Bilim insanları tarafından daha önce yapılan bir çalışmada, Covid-19 yakalanan her yedi kişiden birinin en az dört hafta, her 20 kişiden birinin en az sekiz hafta, her 45 kişiden birinin ise en az 12 hafta boyunca uzun süreli Covid-19 ile mücadele ettiği ortaya koydu.
Haziran 2020'de, uzun süreli Covid'in ilk raporları ortaya çıkmaya başladığında, bu gizemli hastalıkla boğuşmaya çalışan doktorlar beklenmedik bir eğilim fark etmeye başladı. Akut Covid-19 vakaları, özellikle bu hastalıkla hastaneye kaldırılanların çoğu erkek ve 50 yaşın üzerindeyken, uzun süreli Covid-19 hastaları hem nispeten genç hem de ezici bir çoğunlukla kadındı.

■ ■ ■ ■ ■

Çalışılacak konular –
**1.** Uzun süreli Covid ile ilgili metinde Covid-19'a yakalananlar için verilen oranları yazın. Her oranın yanına karşılık gelen en kısa süreyi ekleyin.
**2.** Aşağıdaki ifadelerin uzun süreli Covid ile ilgili metinle uyuşup uyuşmadığını evet ya da hayır diye belirtin. Her yanıtı, metinde karar verdiren sözcükleri aynen alıntılayarak destekleyin.
(a) Uzun süreli Covid'in ilk raporları Haziran 2020'de ortaya çıkmaya başladı.
(b) Uzun süreli Covid-19 hastalarının çoğu 50 yaşın üzerindeki erkeklerdi.
(c) Covid-19'a yakalanan her 20 kişiden biri en az 12 hafta boyunca uzun süreli Covid ile mücadele etti.
**3.** Uzun süreli Covid ile ilgili metni kaldığı yerden sürdürün.
Kayıtlar, metinden bağımsız ayrı bir malzemedir.

■ ■ ■ ■ ■

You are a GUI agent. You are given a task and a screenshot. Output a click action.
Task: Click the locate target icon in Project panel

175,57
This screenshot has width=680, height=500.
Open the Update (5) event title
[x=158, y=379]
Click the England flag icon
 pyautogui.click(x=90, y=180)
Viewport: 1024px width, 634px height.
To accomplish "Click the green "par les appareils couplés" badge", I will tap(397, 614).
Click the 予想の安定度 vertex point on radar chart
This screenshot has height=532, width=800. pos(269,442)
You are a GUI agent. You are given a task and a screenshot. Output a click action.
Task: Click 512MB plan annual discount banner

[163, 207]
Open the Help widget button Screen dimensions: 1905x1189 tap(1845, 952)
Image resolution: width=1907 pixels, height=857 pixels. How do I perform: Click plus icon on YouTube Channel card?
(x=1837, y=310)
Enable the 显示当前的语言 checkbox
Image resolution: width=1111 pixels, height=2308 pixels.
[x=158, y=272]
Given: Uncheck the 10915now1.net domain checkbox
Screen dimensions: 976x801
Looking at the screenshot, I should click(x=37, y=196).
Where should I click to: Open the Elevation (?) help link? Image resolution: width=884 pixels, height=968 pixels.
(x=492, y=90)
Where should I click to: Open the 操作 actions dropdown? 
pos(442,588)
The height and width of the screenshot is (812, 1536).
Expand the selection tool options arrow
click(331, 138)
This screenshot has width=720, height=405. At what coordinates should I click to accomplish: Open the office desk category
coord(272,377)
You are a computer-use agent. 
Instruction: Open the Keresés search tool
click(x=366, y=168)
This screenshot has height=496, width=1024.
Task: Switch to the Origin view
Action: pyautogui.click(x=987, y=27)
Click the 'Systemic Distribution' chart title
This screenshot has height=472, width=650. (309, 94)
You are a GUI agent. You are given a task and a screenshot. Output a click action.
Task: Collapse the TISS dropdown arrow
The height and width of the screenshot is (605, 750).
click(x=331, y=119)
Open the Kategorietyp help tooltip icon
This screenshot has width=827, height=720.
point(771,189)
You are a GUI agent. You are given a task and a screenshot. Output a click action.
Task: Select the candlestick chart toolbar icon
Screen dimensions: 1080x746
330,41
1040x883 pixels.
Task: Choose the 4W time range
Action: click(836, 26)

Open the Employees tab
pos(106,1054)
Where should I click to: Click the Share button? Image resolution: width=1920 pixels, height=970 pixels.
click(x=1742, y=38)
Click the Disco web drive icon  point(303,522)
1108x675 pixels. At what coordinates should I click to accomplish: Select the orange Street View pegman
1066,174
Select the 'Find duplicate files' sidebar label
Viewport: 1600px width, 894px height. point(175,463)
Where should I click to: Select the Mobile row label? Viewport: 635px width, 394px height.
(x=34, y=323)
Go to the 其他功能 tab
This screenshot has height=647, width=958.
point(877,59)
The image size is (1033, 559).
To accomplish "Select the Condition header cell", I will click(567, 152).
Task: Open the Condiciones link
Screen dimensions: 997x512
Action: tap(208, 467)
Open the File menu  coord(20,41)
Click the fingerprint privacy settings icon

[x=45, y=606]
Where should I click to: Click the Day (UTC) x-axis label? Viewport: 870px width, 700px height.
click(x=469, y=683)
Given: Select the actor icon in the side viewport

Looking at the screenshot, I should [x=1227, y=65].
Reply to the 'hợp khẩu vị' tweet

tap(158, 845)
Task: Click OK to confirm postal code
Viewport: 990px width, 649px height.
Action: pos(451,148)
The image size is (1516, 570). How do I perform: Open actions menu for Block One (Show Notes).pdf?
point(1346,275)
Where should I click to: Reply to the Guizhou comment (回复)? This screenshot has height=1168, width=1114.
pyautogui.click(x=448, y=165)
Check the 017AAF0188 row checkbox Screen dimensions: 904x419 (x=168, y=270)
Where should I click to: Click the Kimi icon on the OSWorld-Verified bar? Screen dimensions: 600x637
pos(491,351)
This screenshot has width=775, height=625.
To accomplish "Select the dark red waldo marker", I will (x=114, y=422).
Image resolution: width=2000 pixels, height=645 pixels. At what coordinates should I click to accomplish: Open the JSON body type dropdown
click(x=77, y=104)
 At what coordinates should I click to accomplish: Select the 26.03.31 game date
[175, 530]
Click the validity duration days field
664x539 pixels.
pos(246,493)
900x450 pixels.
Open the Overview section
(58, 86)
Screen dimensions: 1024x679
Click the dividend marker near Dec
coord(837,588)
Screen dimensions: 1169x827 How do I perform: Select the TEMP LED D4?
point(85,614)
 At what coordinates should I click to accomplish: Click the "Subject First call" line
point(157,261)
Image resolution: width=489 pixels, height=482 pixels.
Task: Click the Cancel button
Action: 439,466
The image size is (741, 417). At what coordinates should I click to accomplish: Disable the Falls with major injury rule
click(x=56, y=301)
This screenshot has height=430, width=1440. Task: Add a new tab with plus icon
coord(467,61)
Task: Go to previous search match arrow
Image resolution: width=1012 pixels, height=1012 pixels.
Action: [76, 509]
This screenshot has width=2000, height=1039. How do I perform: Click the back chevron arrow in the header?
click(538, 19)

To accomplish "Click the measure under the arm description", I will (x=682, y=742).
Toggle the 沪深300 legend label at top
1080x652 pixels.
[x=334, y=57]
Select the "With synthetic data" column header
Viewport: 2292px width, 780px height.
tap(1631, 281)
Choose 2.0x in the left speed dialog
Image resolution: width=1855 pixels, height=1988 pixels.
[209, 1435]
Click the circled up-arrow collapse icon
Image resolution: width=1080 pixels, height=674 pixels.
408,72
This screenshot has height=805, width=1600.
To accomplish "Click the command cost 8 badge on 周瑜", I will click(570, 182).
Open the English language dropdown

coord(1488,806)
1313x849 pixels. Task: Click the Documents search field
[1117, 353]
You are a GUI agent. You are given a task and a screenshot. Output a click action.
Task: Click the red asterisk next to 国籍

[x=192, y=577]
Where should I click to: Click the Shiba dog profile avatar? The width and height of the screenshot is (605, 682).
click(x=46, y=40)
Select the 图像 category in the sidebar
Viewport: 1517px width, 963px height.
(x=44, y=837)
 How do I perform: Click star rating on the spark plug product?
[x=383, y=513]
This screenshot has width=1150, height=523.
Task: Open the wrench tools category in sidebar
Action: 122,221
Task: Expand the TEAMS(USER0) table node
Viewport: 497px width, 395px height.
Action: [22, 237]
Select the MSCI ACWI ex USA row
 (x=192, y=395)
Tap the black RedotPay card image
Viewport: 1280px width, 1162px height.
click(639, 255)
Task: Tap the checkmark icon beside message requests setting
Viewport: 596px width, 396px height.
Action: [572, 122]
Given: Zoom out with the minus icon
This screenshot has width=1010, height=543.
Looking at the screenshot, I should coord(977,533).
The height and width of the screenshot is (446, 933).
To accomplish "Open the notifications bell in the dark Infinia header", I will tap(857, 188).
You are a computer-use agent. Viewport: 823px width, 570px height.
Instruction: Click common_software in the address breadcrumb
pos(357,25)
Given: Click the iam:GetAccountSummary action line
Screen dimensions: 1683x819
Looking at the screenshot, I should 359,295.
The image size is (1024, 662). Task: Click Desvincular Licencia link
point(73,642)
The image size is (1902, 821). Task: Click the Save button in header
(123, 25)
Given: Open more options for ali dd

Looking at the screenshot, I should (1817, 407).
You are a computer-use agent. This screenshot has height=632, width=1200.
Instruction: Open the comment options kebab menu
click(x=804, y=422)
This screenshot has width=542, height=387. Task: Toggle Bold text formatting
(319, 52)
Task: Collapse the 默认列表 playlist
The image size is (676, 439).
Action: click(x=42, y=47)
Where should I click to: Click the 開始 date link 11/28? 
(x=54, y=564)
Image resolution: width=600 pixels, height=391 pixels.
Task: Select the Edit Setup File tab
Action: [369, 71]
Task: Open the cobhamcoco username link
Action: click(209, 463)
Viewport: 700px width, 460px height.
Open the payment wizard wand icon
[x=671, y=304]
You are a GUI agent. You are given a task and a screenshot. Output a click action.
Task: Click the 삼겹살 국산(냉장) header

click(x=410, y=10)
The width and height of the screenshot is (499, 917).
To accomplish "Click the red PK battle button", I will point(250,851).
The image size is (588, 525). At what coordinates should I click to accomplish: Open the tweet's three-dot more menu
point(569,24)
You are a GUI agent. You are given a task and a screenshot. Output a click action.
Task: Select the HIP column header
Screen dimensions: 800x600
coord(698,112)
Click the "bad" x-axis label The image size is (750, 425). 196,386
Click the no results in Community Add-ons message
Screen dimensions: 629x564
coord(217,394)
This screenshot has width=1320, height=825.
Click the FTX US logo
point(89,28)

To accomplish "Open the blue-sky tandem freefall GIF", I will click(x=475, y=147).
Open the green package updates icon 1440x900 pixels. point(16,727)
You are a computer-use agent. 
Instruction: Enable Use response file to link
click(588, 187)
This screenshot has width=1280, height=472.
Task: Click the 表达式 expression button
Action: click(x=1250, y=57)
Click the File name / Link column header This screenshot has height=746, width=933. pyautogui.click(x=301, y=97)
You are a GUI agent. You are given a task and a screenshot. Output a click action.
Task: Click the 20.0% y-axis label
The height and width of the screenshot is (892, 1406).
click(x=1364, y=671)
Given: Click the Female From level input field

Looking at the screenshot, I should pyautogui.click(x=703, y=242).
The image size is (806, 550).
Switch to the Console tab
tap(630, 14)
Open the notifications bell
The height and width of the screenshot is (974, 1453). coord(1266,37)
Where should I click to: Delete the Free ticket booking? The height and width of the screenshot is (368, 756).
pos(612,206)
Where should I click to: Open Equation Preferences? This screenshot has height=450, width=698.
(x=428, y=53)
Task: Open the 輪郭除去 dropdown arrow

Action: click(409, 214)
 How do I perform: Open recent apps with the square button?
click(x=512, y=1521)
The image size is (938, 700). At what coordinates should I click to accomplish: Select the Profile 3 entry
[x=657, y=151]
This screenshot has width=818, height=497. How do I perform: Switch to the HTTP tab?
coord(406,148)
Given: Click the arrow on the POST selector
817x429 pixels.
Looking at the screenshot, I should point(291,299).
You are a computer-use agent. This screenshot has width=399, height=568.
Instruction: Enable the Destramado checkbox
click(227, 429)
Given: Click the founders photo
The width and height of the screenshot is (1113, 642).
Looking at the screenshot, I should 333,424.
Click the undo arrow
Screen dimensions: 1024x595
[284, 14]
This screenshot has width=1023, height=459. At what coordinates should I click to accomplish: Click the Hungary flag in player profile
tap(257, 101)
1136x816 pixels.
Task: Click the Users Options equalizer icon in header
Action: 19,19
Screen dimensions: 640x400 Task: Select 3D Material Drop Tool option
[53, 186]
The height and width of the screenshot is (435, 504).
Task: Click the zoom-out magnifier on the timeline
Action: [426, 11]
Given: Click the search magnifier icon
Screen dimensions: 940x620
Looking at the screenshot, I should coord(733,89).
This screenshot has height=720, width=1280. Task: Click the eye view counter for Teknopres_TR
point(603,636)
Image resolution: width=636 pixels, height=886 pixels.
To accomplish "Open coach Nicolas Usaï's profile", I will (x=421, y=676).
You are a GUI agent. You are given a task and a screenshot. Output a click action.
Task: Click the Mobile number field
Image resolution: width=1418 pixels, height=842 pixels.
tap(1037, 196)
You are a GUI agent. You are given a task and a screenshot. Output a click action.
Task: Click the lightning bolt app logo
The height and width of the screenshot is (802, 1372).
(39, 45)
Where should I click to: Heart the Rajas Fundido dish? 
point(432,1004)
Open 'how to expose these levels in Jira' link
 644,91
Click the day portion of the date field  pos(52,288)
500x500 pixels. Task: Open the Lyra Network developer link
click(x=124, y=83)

■ ■ ■ ■ ■

Çözülen problemler –
**1.**
- Her yedi kişiden biri: en az dört hafta
- Her 20 kişiden biri: en az sekiz hafta
- Her 45 kişiden biri: en az 12 hafta

**2.**
(a) Evet: "Haziran 2020'de, uzun süreli Covid'in ilk raporları ortaya çıkmaya başladığında"
(b) Hayır: "uzun süreli Covid-19 hastaları hem nispeten genç hem de ezici bir çoğunlukla kadındı"
(c) Hayır: "her 20 kişiden birinin en az sekiz hafta"

**3.**
Kadınların sayısı erkeklere göre 4 kat fazla
NTV'de yer alan habere göre, Mayıs ve Temmuz 2020 arasında Fransa’daki bir hastaneye yürütülen uzun süreli Covid-19'un ilk raporları, ortalama yaşın 40 civarında olduğunu ve Covid-19'un uzun vadeli etkilerinden etkilenen kadınların sayıca erkeklerin dört katı olduğunu ortaya çıkardı. Son 12 ayda, benzer bir cinsiyet çarpıklığı Bangladeş’den Rusya’ya kadar dünya çapında belirgin hale geldi.
'Genetik farklılardan kaynaklandığı düşünülüyor'
Araştırmacılar, bu durumun altındaki nedenleri anlamanın Covid-19 ve farklı enfeksiyonların tetikleyebileceği diğer hastalıklara ışık tutmak için çok önemli olduğunu söyledi.
ABD’de Yale Üniversitesi Tıp Fakütesi’nden immünolog Profesör Akiko Iwasaki'nin erken bulgularından biri bu durumun ise genetik farklılardan kaynaklandığı düşünülüyor.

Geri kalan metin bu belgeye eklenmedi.